## Task statement:
Each line of the listing below must be returned exactly.

## Data section:

══════════

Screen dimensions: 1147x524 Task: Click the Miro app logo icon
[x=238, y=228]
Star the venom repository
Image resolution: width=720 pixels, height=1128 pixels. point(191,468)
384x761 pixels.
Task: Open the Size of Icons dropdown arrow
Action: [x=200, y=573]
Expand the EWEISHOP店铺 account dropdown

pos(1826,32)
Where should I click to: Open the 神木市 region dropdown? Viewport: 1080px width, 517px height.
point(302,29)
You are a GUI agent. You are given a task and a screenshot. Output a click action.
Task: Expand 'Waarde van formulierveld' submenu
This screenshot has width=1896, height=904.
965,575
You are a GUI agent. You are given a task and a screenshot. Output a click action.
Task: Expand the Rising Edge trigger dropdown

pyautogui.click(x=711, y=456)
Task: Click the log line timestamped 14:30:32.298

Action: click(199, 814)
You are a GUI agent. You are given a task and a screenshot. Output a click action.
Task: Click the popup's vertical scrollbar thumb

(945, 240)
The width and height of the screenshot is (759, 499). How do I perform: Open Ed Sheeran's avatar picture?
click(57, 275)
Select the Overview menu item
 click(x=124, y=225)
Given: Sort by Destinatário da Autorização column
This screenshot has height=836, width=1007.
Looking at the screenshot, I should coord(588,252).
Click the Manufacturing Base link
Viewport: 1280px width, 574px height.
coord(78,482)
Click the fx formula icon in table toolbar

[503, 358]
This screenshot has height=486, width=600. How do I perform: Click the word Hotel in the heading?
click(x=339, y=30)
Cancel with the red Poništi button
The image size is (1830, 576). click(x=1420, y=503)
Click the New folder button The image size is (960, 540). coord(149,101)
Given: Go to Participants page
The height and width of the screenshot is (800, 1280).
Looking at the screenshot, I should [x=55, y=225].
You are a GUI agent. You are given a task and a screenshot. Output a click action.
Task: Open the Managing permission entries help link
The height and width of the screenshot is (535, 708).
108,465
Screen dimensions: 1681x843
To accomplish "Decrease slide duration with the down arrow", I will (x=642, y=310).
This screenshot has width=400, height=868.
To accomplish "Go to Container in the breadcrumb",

══════════

## Result:
Screen dimensions: 1147x524 Task: Click the Miro app logo icon
[x=238, y=228]
Star the venom repository
Image resolution: width=720 pixels, height=1128 pixels. point(191,468)
384x761 pixels.
Task: Open the Size of Icons dropdown arrow
Action: [x=200, y=573]
Expand the EWEISHOP店铺 account dropdown

pos(1826,32)
Where should I click to: Open the 神木市 region dropdown? Viewport: 1080px width, 517px height.
point(302,29)
You are a GUI agent. You are given a task and a screenshot. Output a click action.
Task: Expand 'Waarde van formulierveld' submenu
This screenshot has width=1896, height=904.
965,575
You are a GUI agent. You are given a task and a screenshot. Output a click action.
Task: Expand the Rising Edge trigger dropdown

pyautogui.click(x=711, y=456)
Task: Click the log line timestamped 14:30:32.298

Action: click(199, 814)
You are a GUI agent. You are given a task and a screenshot. Output a click action.
Task: Click the popup's vertical scrollbar thumb

(945, 240)
The width and height of the screenshot is (759, 499). How do I perform: Open Ed Sheeran's avatar picture?
click(57, 275)
Select the Overview menu item
 click(x=124, y=225)
Given: Sort by Destinatário da Autorização column
This screenshot has height=836, width=1007.
Looking at the screenshot, I should coord(588,252).
Click the Manufacturing Base link
Viewport: 1280px width, 574px height.
coord(78,482)
Click the fx formula icon in table toolbar

[503, 358]
This screenshot has height=486, width=600. How do I perform: Click the word Hotel in the heading?
click(x=339, y=30)
Cancel with the red Poništi button
The image size is (1830, 576). click(x=1420, y=503)
Click the New folder button The image size is (960, 540). coord(149,101)
Given: Go to Participants page
The height and width of the screenshot is (800, 1280).
Looking at the screenshot, I should [x=55, y=225].
You are a GUI agent. You are given a task and a screenshot. Output a click action.
Task: Open the Managing permission entries help link
The height and width of the screenshot is (535, 708).
108,465
Screen dimensions: 1681x843
To accomplish "Decrease slide duration with the down arrow", I will (x=642, y=310).
This screenshot has width=400, height=868.
To accomplish "Go to Container in the breadcrumb",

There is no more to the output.